While getting regular exercise and having a balanced diet help us age well, those 40 winks at the end of the day play an equally important role in maintaining cardiovascular health, according to a new US study.

New York- based researchers found that among 300,000 adults, those who routinely slept seven to eight hours a night were 25% less likely to have a stroke, compared to people who got either less or more sleep.

The highest stroke risk was seen among those who spent eight hours or longer in bed but those who slept less than seven hours also showed an elevated risk.

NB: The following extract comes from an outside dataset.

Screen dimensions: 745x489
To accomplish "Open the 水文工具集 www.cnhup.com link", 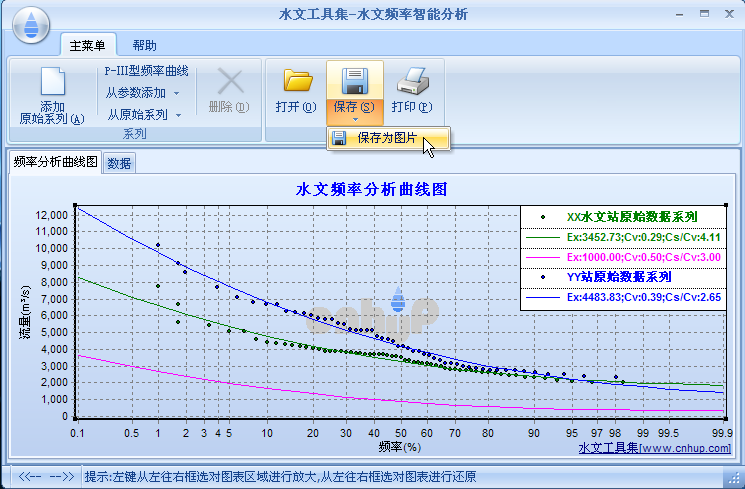I will click(655, 449).
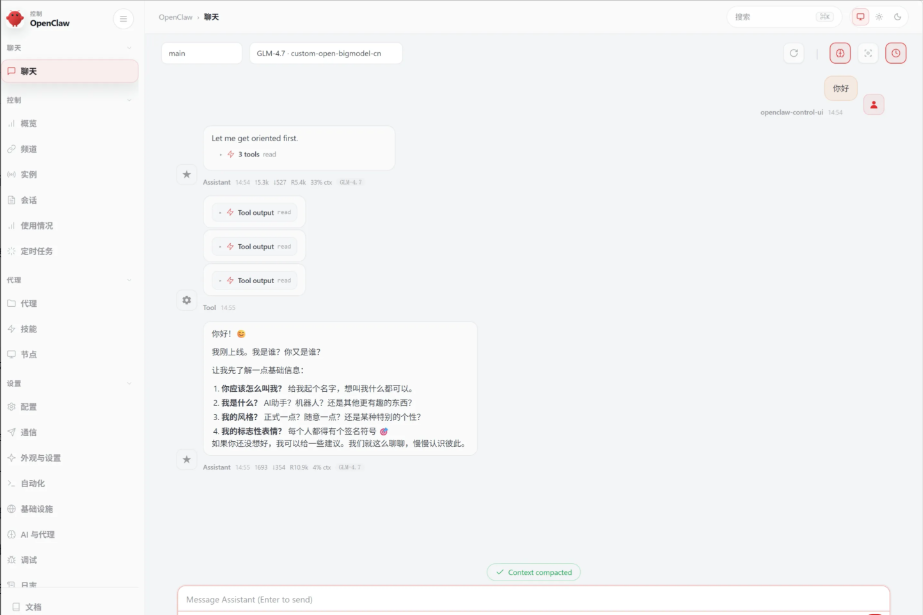Image resolution: width=923 pixels, height=615 pixels.
Task: Toggle the clock icon button in chat toolbar
Action: (896, 53)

The findings don’t prove that sufficient sleep can actually prevent strokes, only that there’s a link between getting the right amount of sleep and stroke risk.

Thinning hair

Hair loss — androgenetic alopecia (AGA) — is a genetic condition, with the number of women sufferers increasing with age.

AGA shortens the growth period of hair until women experience a thinning.

If you are aged 45-plus and suffer from AGA, the company Rogaine for Women, which offers a foam treatment product, would like to hear from you or someone you know, as they are looking for a case study.

“All responses will be treated sensitively and with confidentiality,” says Dara Mulholland, who can be contacted at dara.mulholland@redconsultancy.com

Ageing quote

Live each day as if your life had just begun.